The Shan Speaks: Notes from the Small but Wise

Tuesday, March 28, 2006

You Don't Know Me, But We're Perfect Together

This morning I learned that someone I know in a Six Degrees of Separation sense is leaving New York City for the other coast. I’m pretty bummed out about it.

Ever introduce yourself to the same person more than once? Like 2 or 3 times? I’ve repeatedly tried to arrange a clandestine conversation with her. I confess that I barely…hardly…don’t really know this chick, but I am crestfallen over news of her departure. See, um, I’ve nursed a schoolgirl crush on her from afar. And while she couldn’t pick me out of a lineup, I could write a small biography on her. I master the subjects of my affection through arduous, thorough research. It’s not creepy at all, though. Google provided plenty of sources so I didn’t have to do any surveillance. But as fate would have it, she and I move in some of the same circles. We’re both comedians, so I’ve seen her on occasion – four times in the past 2 years. And I never even orchestrated a single one of those rendez vous like I often do when I have the hots for a lady. Destiny did all the work for me. Stand up comedy isn’t the only thing we have in common. We’re practically the same person, or at least seriously kindred souls. We’re both Catholic and furiously love football, too. Here’s the kicker: She’s a lesbian. She’s as gay as I am! I’m not barking up the wrong tree for once. It’s perfection. We’re so compatible! Football-loving, latent lesbian future excommunicatees - two peas in a pod I tell ya! Long have I’ve held the secret hope that eventually we’d get to know each other and a friendship would develop. In no time we’d me making love on a Sunday afternoon during halftime of the Bears vs. Giants game. That would be one of those things we’d do all the time.

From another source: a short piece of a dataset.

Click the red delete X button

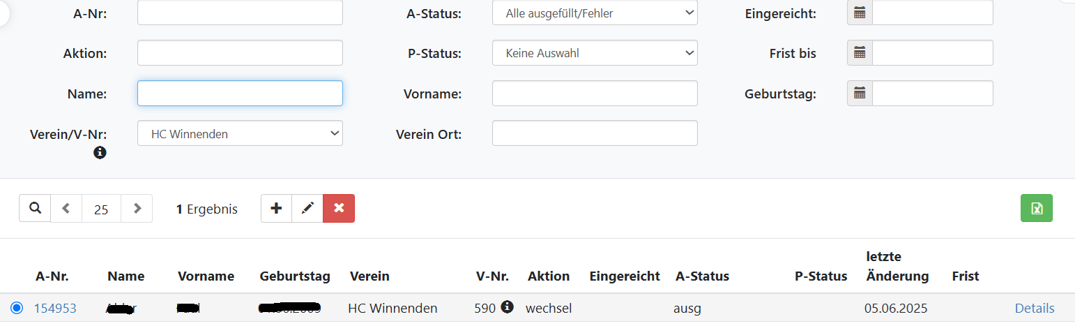click(x=339, y=208)
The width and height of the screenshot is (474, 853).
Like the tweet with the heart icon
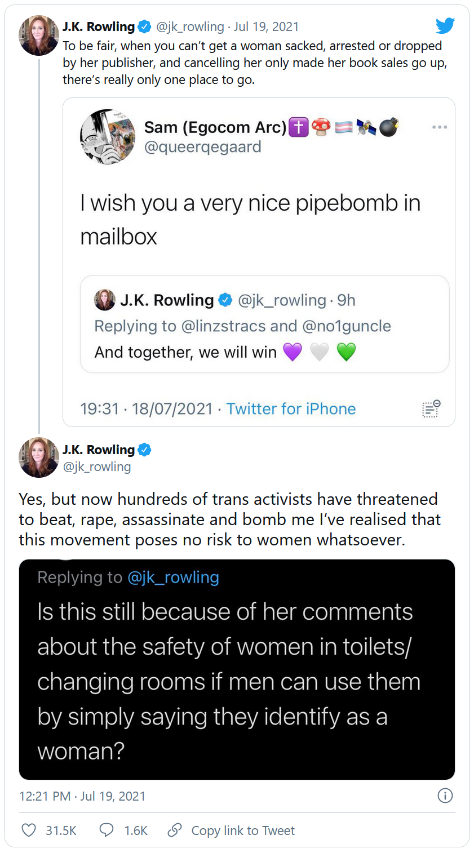coord(28,830)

But my dream is dead. Now she’s leaving me. I wasn’t invited to her farewell performance. I’m devastated and that doesn’t strike me as weird. In my mind I am suffering from the pain of a loss. I can hear the depressing music already.

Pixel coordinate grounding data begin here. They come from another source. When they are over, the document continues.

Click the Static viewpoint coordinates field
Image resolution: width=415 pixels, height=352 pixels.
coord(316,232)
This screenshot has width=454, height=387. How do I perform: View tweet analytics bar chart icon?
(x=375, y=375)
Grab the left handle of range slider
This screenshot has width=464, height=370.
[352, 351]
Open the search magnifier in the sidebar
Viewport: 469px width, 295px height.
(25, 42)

Doctors, friends, family, aliens and my cat have said that I’m 100% out of my mind. “Shannon is prone to inventing elaborate scenarios about anything (real or imagined) all the while believing that the practice is completely normal.” Thankfully, there are moments when I remember that I can blame all kinds of psychotic shit, delusions and insane reactions to people, places and things on being a nutjob.

But…doesn’t everybody do this kind of stuff? You see someone on the street, think they’re cute and in 45 seconds you’re married and picking out an Audi with ample space for the twins’ hockey equipment.